Figure 3.

Neutrophils can promote or inhibit the anti-tumor response of lymphoid cells. (A) Immunosuppression can be mediated by neutrophils via the production of reactive oxygen species (ROS), reactive nitrogen intermediate (RNI) and arginase-1 (Arg-1) or through fatty acid transporter protein 2 (FATP2)-dependent production of prostaglandin E2 (PGE2). (B) Neutrophils can indirectly affect the cytotoxic activity of NK cells and CD8⁺ T cells by releasing neutrophil extracellular traps (NETs) that shield cancer cells. (C) Neutrophils express immune checkpoints such as programmed cell death 1 ligand 1 (PD-L1) or the V-domain immunoglobulin suppressor of T-cell activation (VISTA) that, by binding to their ligands PD-1 and P-selectin glycoprotein ligand-1 (PSG-L1), cause T cell and NK cell dysfunction. (D) Neutrophils can acquire antigen presenting cell-like (APC-like) features under the influence of GM-CSF or interferon (IFN)-γ or upon phagocytosis of antibody-antigen complexes via Fc gamma receptors (FcγRs).

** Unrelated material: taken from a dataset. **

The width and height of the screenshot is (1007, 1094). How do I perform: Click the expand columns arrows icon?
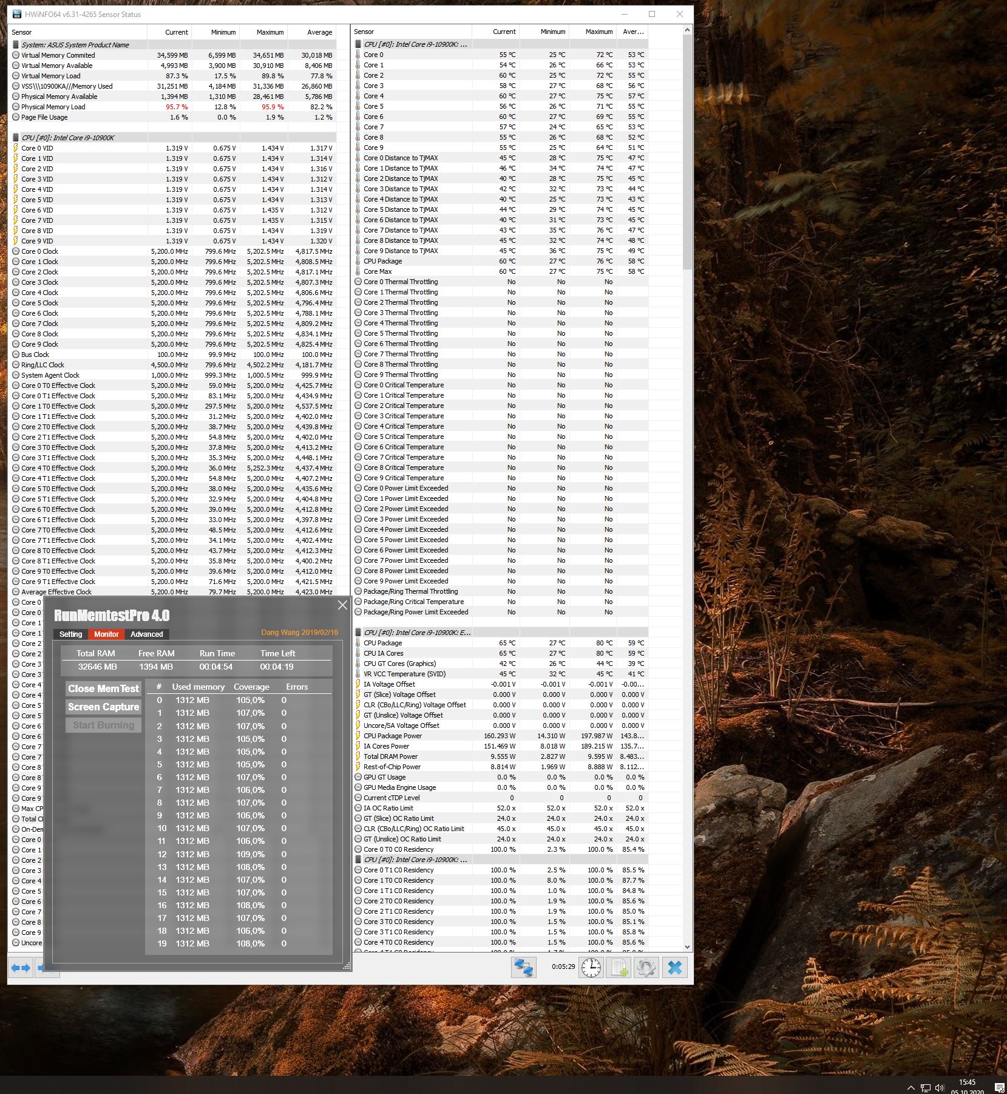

Similarly, neutrophils enhance TCR signaling in CD8⁺ T cells through the interaction between CD54/intercellular adhesion molecule 1 (ICAM-1) expressed on neutrophils and CD11a expressed on T cells. (E) Tool like receptor (TLR)-stimulated neutrophils can attract and activate NK cells which, in turn, trigger the maturation of dendritic cells resulting in T cell proliferation and IFN-γ production.